Koltur trip for half the team
Two weeks ago, half of the team headed off to the island of Koltur to take a look at the Storm Petrel population there and lay the groundwork for some GPS tracking work which will hopefully take place in September. Anne, Jason and Trevor joined Jón Aldara from the Faroes National Museum to map out this season’s Storm Petrel nest sites and assess what period of the breeding season they are in. The petrels on Koltur nest in a very different context to those on Nólsoy - using burrows in the old earth banks and crevices in the dry stone walls. They even nest inside some of the traditional stone huts on the floor, with a Storm Petrel nest in each corner of the turf-roofed house! The team located 106 nests across the the walls and banks on the island, some of which had young chicks but most of which were still on eggs at the time. We will now plan to return to the island in mid September to deploy GPS tags on adult birds from some of these nests…an exciting prospect!
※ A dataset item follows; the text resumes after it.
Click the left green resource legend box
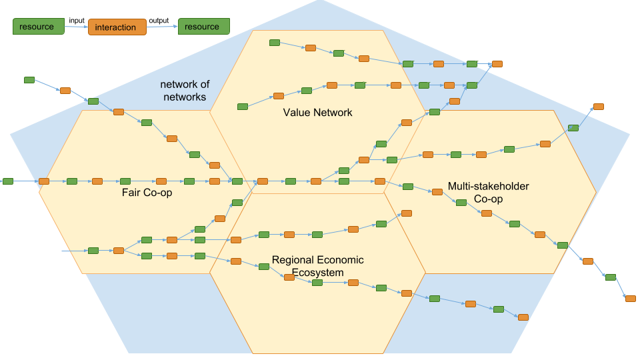[39, 27]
Lighting experiments begin
One of the activities that will dominate my nights for the coming two weeks are the so-called ‘lighting experiments’. This work forms a key part of my PhD to understand more about how artificial light impacts seabirds like Storm Petrels. Many seabirds, especially burrow-nesting species like Storm Petrels, are highly sensitive to the array of artificial lights that now dominate our night skies. However, not all lights are equal. Different species differ in their sensitivity to different colours and wavelengths of light. For the Storm Petrel, we don’t really know what colours of light are more impactful to them, and so these lighting experiments aim to reveal this. In practise, the experiments involve sitting out in the Nólsoy colony for the darkest hours of the night with a bright torch, and recording the birds’ response to different coloured filters using a thermal imaging camera. The last week of August has seen very settled conditions with dense mist at night - perfect conditions for understanding the birds’ response to these lights, as it’s often in these conditions that collisions and ‘grounding’ occurs in brightly lit towns, villages, ships and other such lit places. It’s a little early to fully understand the patterns observed so far, but provisionally it seems that blue, green and white light all similarly impact the Storm Petrels, but no collisions or adverse response has occurred under red light. Already a useful insight, if not already partially suspected given the knowledge out there on such interactions. More to follow!


Puffin chick fledges!
It’s not been an easy season for Puffins in the Faroes. With such poor foraging conditions and low survival of chicks, we weren’t holding our breath for the chick being reared in one of our study boxes. But amazingly it did finally reach fledging age, albeit at a paltry 160 grams - 200 grams lighter than it should be at fledging. It left the nestbox on August 20th, and we really hope it managed to make the journey through the boulder field and out to the sea, before finding it’s way out into the wide Atlantic seas. Best of luck Puffling! I really hope conditions will improve for winter foraging and the 2026 breeding season.
And so the fieldwork season continues. Next time I send out an update I hope to have some exciting foraging tracks back from the first tag retrievals. But we shall see - many long nights lie ahead before this point, and the Storm Petrels are unlikely to make it easy work!